# [EXERCISE REQUIREMENTS]
In the records below, find the line containing "Actualitat (29, 2199)" and the line containing "Normativa (51, 1922)"; please repeat exactly the lines from one to the other, both included, and nothing more.

*** SUPPLIED RECORDS ***

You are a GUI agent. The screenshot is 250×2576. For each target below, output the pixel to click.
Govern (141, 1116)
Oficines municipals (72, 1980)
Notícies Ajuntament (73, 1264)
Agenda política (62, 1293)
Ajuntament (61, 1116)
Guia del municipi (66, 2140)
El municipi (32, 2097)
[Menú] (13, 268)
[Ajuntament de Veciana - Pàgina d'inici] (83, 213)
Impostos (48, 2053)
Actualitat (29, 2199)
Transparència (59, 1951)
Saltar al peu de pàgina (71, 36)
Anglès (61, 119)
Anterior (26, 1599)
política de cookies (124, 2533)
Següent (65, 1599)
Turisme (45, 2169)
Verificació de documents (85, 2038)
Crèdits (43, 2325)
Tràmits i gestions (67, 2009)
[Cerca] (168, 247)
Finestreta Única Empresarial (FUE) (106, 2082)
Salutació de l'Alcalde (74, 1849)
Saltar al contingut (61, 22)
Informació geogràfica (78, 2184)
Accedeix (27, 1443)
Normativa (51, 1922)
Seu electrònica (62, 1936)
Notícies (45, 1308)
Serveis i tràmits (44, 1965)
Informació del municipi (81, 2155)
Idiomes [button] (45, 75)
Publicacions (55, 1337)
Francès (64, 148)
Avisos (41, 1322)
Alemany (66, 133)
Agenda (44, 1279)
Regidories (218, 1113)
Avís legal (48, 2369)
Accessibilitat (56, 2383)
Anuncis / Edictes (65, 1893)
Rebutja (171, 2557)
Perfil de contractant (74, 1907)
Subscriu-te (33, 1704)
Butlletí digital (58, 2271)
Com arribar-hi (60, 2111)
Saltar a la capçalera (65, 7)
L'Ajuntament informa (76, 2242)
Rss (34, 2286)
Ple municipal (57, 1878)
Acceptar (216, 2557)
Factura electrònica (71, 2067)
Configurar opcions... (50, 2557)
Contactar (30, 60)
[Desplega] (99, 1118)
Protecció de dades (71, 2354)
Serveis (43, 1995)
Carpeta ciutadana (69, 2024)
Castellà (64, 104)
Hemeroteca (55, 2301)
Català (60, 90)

*** End of SUPPLIED RECORDS ***

# [RESULT FOR THIS TASK]
Actualitat (29, 2199)
Transparència (59, 1951)
Saltar al peu de pàgina (71, 36)
Anglès (61, 119)
Anterior (26, 1599)
política de cookies (124, 2533)
Següent (65, 1599)
Turisme (45, 2169)
Verificació de documents (85, 2038)
Crèdits (43, 2325)
Tràmits i gestions (67, 2009)
[Cerca] (168, 247)
Finestreta Única Empresarial (FUE) (106, 2082)
Salutació de l'Alcalde (74, 1849)
Saltar al contingut (61, 22)
Informació geogràfica (78, 2184)
Accedeix (27, 1443)
Normativa (51, 1922)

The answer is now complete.